As packaged, the tool will generate the collection interface for web-based access. To generate an attached storage-based collection interface, see section 5.1 below. Each time the tool is run, delete *.html and *.js in the run directory, because the tool appends to the output files if they exist. The usage is:

Python genCollectionInterface.py <CSVfile> <categoryfile>

To ensure the tool is working, you can make a run using our data as follows:

 genCollectionInterface.py search.CSV categories.txt 

You will see numerous messages as the files are parsed and output is generated, when the process is completed, there will be a directory full of HTML and JavaScript files. The ones used for the interface are called <Category>Category.html, for example "Adventure and AdventurersCategory.html", or for JavaScript files, <Category>ToolTip.js, for example "Adventure and AdventurersToolTip.js" There's also a "catchall" category: "Other", where anything not in the categories.txt will go. Lastly, there's an "index.html" which is simply a list of links to the other files and may be used as a starting point for building a "category list" page, as that is not autogenerated.

Generating the attached storage interface

To generate the attached storage solution so that the collection may be accessed without a web connection, run the tool with the "-attached-storage" option. This will generate output files with the links set to download the books off the attached storage, which must be mounted on /media/LIB. On the XO, this means that you are using a USB flash drive for the attached storage and have named the volume LIB when you created it. The DJVU files should be in a /djvu subdirectory on the attached storage. There is a downloader tool that will download all the books in the collection, bookdownload.py, and another that will download all the covers, coverdownload.py. Once the downloads are completed copy all the books to the attached storage /media/LIB/djvu, and the covers to /media/lib/covers.

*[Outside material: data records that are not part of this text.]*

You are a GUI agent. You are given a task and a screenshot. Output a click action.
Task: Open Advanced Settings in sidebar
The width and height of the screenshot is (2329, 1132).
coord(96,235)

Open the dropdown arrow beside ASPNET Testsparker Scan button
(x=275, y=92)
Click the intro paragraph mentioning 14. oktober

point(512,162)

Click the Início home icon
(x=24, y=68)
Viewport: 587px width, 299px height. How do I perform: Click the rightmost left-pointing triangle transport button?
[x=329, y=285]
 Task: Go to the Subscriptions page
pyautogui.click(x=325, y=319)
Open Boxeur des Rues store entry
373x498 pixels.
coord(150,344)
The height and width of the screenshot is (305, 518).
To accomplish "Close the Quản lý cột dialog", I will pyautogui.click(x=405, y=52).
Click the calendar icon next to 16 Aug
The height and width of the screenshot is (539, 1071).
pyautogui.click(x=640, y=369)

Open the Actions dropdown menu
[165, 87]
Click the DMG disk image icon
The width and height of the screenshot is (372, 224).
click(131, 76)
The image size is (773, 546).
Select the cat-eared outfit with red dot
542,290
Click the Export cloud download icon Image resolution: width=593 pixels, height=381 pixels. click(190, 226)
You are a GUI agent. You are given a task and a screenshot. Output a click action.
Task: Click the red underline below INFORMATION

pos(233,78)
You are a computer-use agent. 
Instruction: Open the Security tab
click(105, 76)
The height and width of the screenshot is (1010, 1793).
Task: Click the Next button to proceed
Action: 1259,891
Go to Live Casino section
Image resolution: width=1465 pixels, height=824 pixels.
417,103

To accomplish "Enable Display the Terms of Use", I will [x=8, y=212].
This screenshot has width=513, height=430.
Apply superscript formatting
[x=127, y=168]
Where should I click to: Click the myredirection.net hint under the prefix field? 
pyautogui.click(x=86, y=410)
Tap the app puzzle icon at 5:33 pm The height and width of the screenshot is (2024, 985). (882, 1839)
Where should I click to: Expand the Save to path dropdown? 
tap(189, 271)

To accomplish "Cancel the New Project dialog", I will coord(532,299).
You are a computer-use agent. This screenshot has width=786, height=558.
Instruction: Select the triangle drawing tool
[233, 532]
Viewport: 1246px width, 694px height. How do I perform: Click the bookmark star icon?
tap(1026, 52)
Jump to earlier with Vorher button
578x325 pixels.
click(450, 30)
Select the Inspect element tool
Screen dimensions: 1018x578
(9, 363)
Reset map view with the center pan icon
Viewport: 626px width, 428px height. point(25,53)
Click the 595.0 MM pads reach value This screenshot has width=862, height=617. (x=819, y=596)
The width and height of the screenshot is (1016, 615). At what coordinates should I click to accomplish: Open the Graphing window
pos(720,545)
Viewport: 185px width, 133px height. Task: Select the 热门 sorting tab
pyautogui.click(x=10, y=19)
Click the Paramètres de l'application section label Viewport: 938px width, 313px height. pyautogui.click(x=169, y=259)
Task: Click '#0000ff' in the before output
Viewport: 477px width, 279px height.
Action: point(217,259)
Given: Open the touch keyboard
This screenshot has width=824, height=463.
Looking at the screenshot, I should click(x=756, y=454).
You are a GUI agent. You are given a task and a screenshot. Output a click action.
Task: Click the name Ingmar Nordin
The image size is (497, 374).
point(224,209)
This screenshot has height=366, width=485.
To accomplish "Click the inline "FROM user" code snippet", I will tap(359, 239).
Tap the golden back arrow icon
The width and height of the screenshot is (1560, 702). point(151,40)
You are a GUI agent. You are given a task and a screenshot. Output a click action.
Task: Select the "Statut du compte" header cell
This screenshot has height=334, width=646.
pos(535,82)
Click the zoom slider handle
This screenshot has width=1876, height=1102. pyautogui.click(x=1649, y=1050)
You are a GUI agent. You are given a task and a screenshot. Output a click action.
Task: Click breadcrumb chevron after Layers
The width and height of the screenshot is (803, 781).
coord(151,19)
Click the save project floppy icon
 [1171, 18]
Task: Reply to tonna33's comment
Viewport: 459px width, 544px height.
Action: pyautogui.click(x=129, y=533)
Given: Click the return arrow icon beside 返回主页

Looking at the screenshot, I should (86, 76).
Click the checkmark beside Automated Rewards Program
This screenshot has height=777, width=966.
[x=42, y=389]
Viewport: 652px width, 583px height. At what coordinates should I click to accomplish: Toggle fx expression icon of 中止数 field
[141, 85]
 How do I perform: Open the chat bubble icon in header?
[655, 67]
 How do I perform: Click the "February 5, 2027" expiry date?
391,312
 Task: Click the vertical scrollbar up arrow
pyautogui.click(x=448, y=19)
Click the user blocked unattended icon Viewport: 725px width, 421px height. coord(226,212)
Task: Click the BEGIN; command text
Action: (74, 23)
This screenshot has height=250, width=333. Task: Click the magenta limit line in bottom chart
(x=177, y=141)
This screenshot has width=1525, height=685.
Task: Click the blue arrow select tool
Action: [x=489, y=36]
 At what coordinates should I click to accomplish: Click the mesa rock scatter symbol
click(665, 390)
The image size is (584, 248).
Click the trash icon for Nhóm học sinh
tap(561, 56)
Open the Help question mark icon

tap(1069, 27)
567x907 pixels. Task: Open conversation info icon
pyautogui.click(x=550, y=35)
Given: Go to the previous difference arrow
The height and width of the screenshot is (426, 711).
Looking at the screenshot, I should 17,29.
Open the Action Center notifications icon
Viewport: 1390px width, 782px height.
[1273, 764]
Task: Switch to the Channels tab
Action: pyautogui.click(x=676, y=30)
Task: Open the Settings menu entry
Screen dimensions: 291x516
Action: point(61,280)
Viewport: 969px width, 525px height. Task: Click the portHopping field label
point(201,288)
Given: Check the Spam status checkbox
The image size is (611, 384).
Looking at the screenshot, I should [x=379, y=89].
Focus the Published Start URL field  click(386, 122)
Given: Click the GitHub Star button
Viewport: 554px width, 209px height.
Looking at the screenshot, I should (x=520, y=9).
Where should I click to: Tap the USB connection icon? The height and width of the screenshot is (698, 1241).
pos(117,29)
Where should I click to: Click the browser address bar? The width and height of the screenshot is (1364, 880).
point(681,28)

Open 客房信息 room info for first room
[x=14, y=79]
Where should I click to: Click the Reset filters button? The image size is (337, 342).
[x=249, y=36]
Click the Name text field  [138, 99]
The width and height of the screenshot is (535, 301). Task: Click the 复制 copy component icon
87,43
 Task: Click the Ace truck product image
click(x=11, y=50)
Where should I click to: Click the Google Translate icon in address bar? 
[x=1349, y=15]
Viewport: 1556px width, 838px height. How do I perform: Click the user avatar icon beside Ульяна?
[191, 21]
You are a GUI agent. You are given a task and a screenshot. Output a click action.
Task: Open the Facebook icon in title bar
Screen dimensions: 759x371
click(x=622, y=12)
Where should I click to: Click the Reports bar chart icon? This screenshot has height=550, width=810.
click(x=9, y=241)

This solution would probably work on many installations of Linux, but very likely you'd have to change the code to reflect other storage naming conventions on other platforms, especially Windows where the paths have drive letters.

About The Collection

The Internet Archive Children's Library is a digital repository of over 3,300 digital public domain books for children from around the world. The Rural Design Collective selected a subset of these books and created a child-friendly user interface for the OLPC XO as part of their 2009 Summer Mentoring Program.